**EXCERPTED RECORDS:**
•••

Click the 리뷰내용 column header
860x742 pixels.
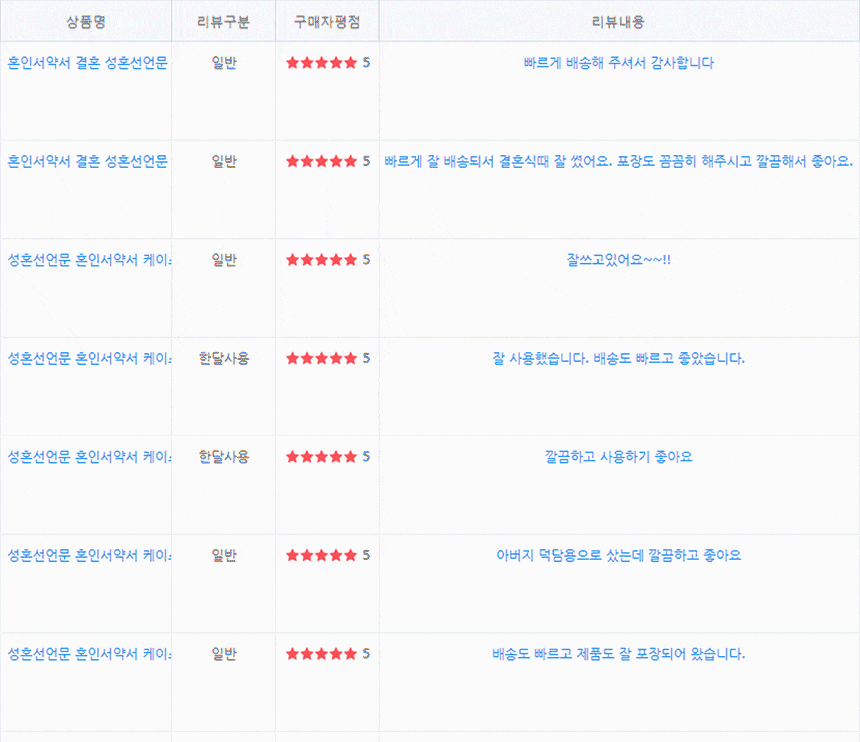click(x=619, y=21)
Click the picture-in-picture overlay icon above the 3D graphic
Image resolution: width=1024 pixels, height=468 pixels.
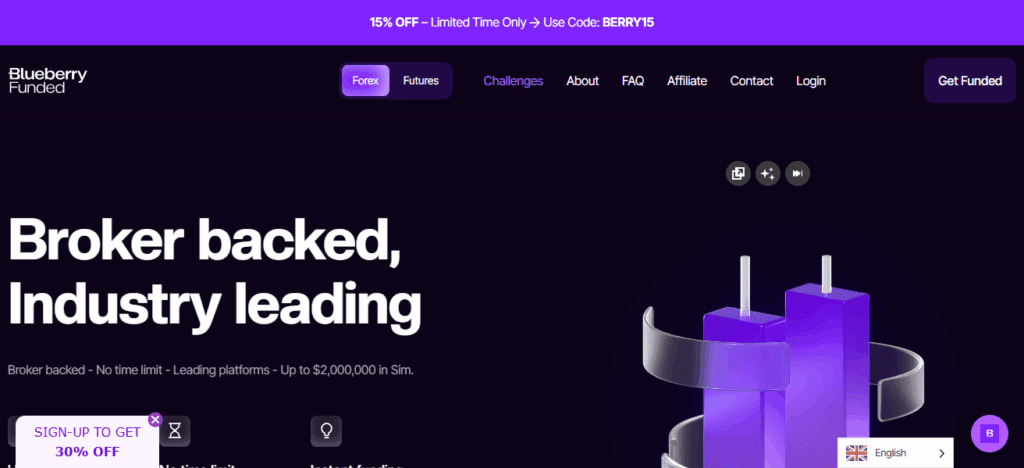coord(738,174)
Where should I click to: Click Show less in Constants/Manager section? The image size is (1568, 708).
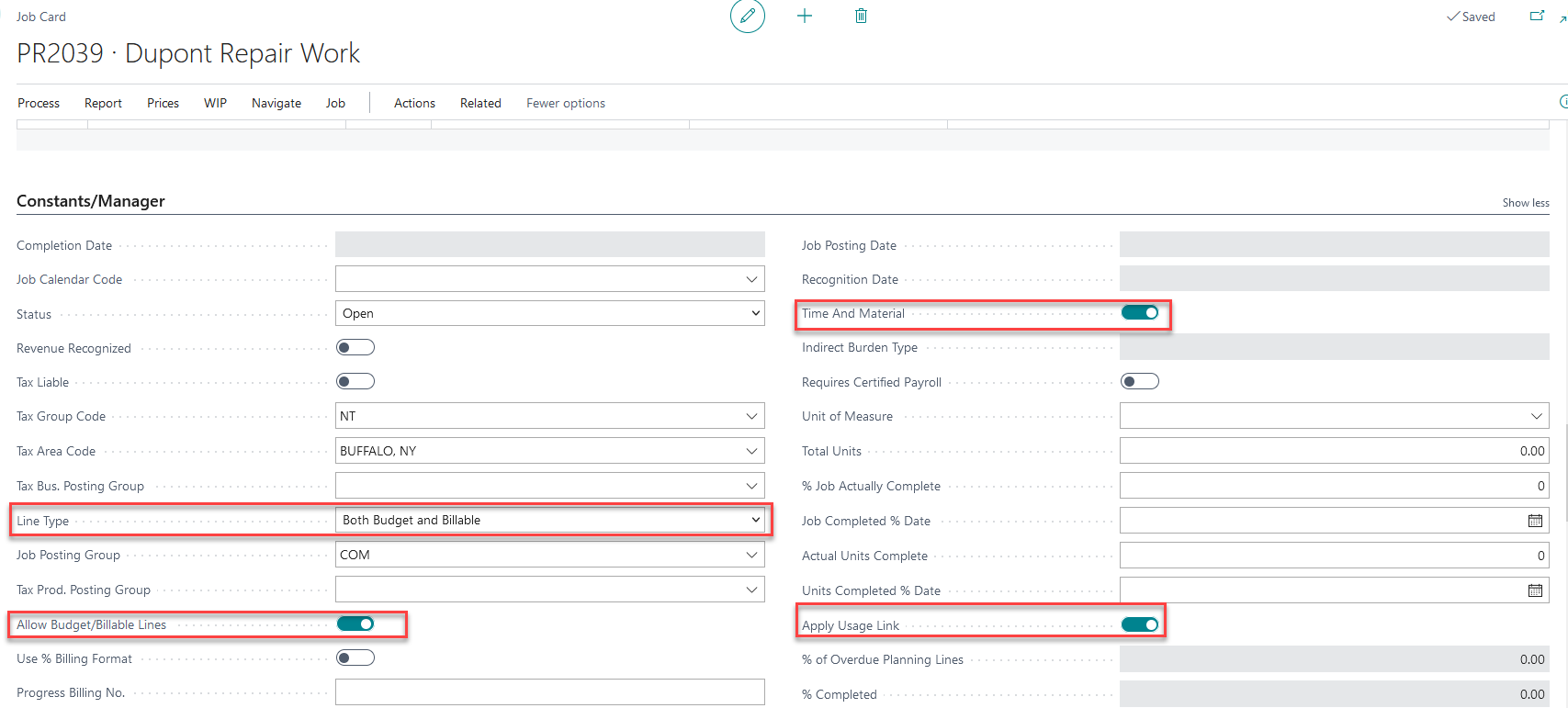[x=1525, y=203]
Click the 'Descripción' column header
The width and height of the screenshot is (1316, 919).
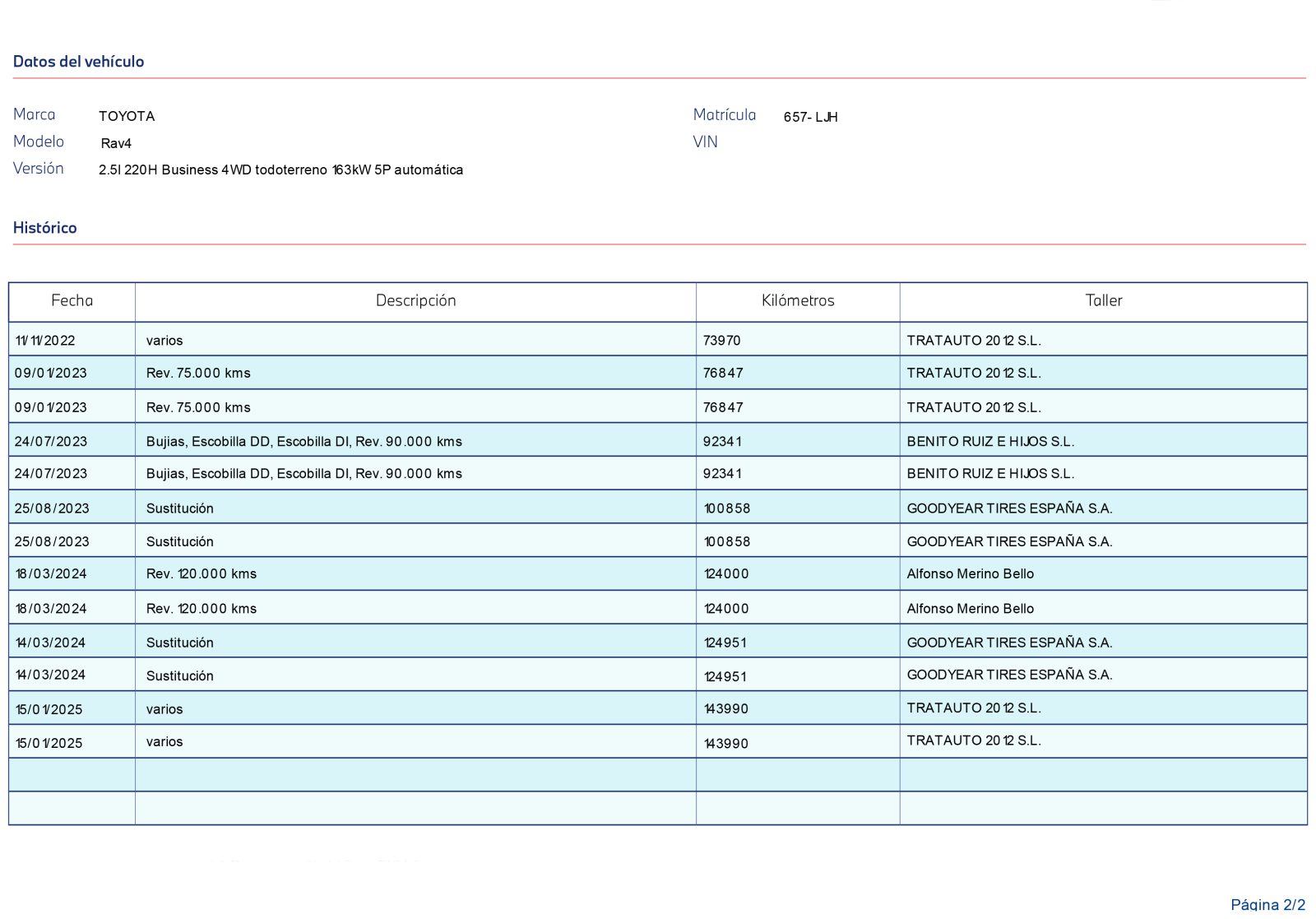(415, 301)
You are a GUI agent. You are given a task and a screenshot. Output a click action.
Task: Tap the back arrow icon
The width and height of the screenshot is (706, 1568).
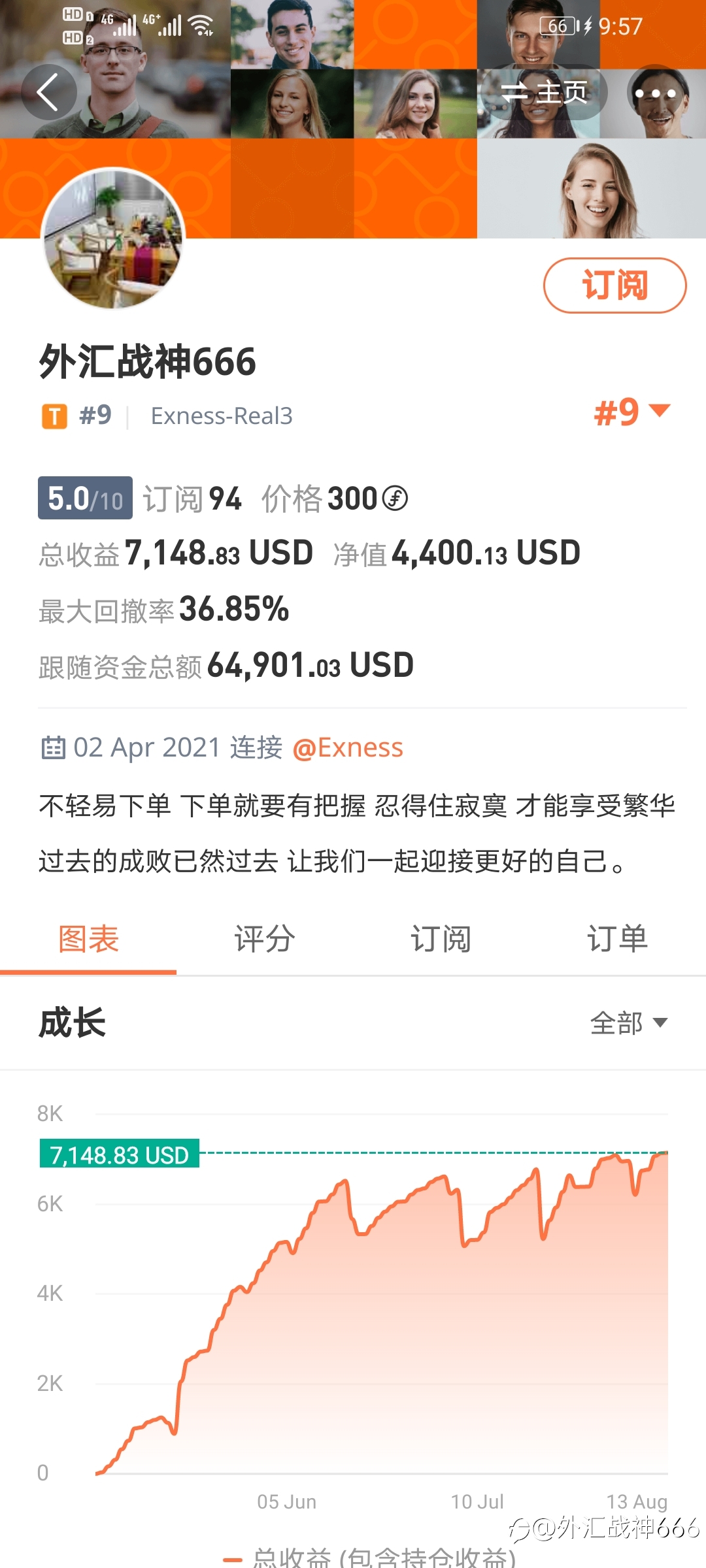[x=49, y=92]
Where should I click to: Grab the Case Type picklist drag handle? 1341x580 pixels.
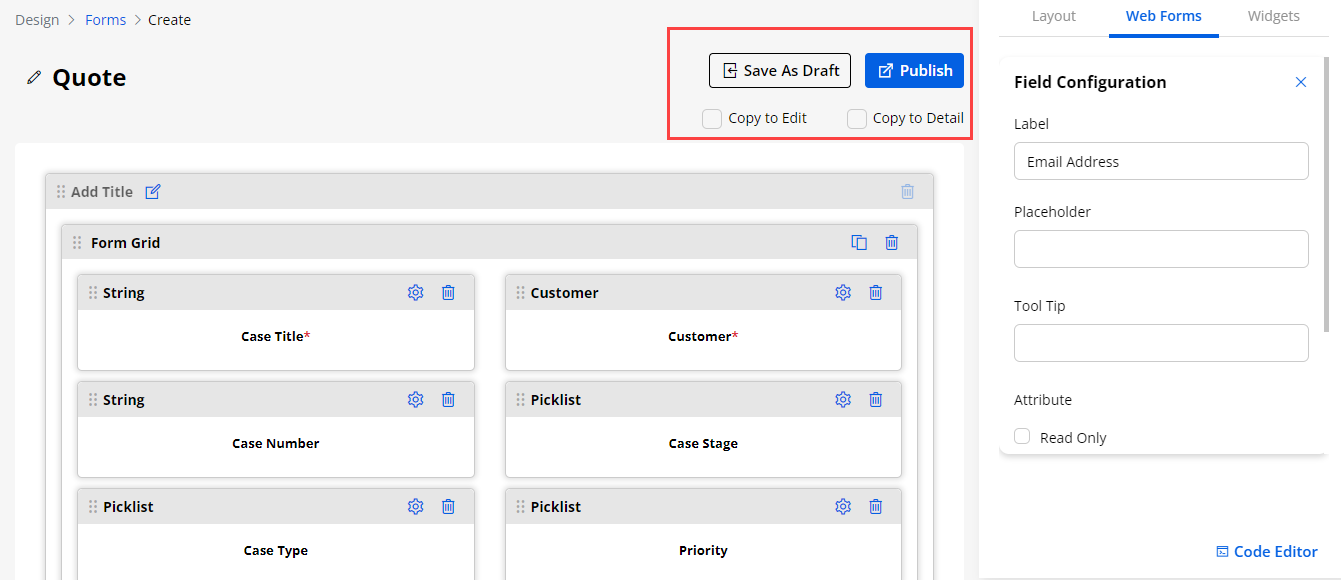click(x=93, y=507)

•••

**WHAT THE TASK ASKS:** For each line of the entries that contains the word "column", make a copy.

**WRITTEN SOLUTION:**
Click the 리뷰내용 column header
Click the 'Descripción' column header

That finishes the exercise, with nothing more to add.